Economists warned the “negative sentiment” had no end in sight, with activity across “all parts” of the British economy expected to keep shrinking over the next three months, according to the Confederation of British Industry (CBI).

Its latest barometer of private sector output showed businesses were still reeling from the impact of Rachel Reeves’s autumn tax raid, with consumer-facing sectors hit hardest by the £25bn increase in employers’ National Insurance.

The response to the CBI’s business barometer was the most negative since October 2020, when Boris Johnson, the former prime minister announced the second national lockdown during the pandemic.

Bosses were also wary about the impact of global trade policy, even though the UK has escaped with one of the lowest additional tariffs from Donald Trump among major advanced economies.

“The outlook remains negative across the board,” the CBI said, as it warned of a toxic mix of slower growth and higher prices.

“Our surveys also suggest that headcount will be cut further in the three months to October, marking almost a year of weak hiring intentions,” it said.

The decline in July means more businesses have reported a slump in output than an expansion since Labour won the general election in July last year.
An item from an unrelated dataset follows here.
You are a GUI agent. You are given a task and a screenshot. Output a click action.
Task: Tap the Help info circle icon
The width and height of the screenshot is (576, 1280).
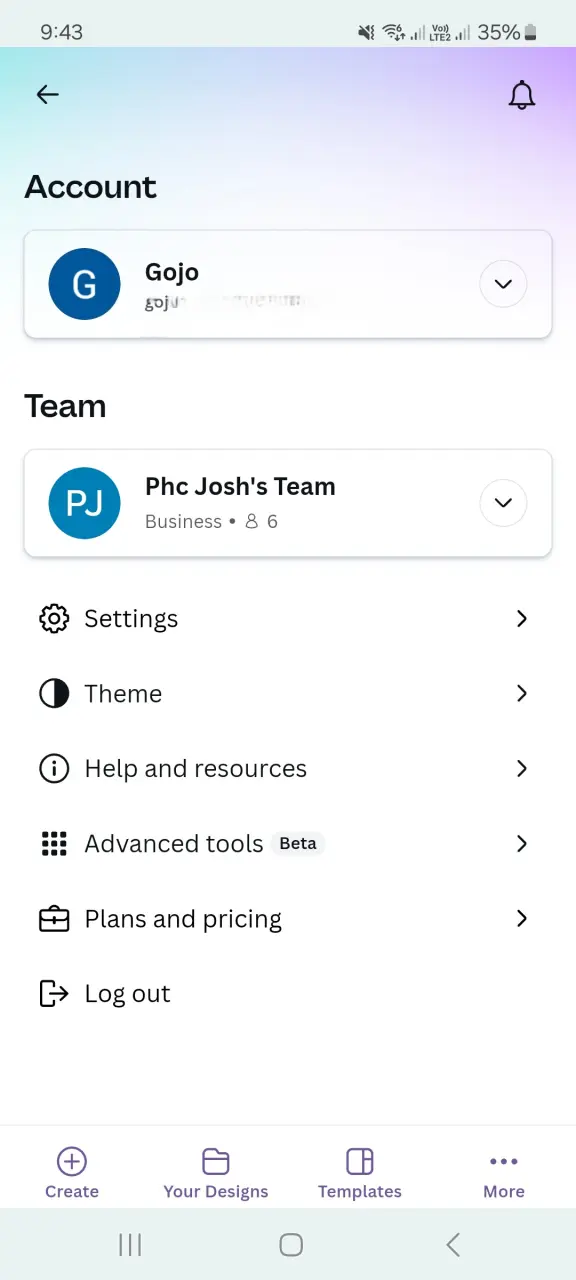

Expectations about future output have also dragged into negative territory since Ms Reeves’s tax raid.

Alpesh Paleja, the CBI’s deputy chief economist, said: “Firms continue to face testing conditions, with expectations pointing to another quarter of falling activity across the economy.
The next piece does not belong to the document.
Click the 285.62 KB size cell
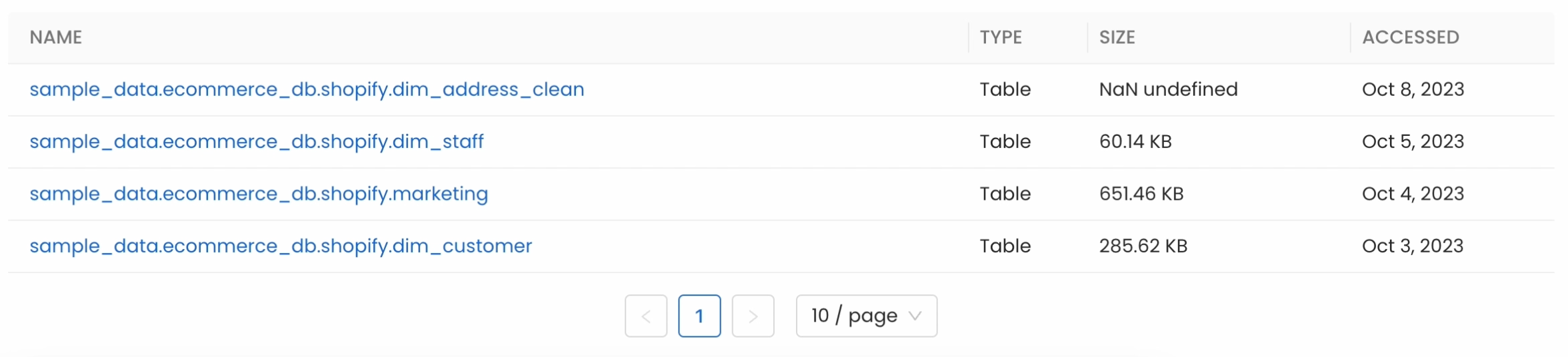[x=1143, y=246]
“While not worsening, the persistently negative outlook underlines the fragility of demand conditions.

“Against this backdrop, businesses continue to cite headwinds from adjusting to higher employment costs, energy prices and continued uncertainty from a volatile global environment. With few signs of recovery on the horizon, firms are focused on managing costs and streamlining processes in what looks set to be a subdued second half of the year.”

It came as separate figures showed British households squirrelled away £8.8bn into banks, building societies and National Savings and Investment accounts amid signs that consumers remain cautious.

The Bank of England said households’ total liquid assets increased by £8.8bn in June, which was almost double the increase recorded in May and the £4.5bn average month-to-month increase in the two years before the pandemic.

“This suggests households are in the mood to save rather than spend,” said Ashley Webb at Capital Economics, adding that this “casts a bit more doubt over [stronger] consumer spending growth” to support the economy.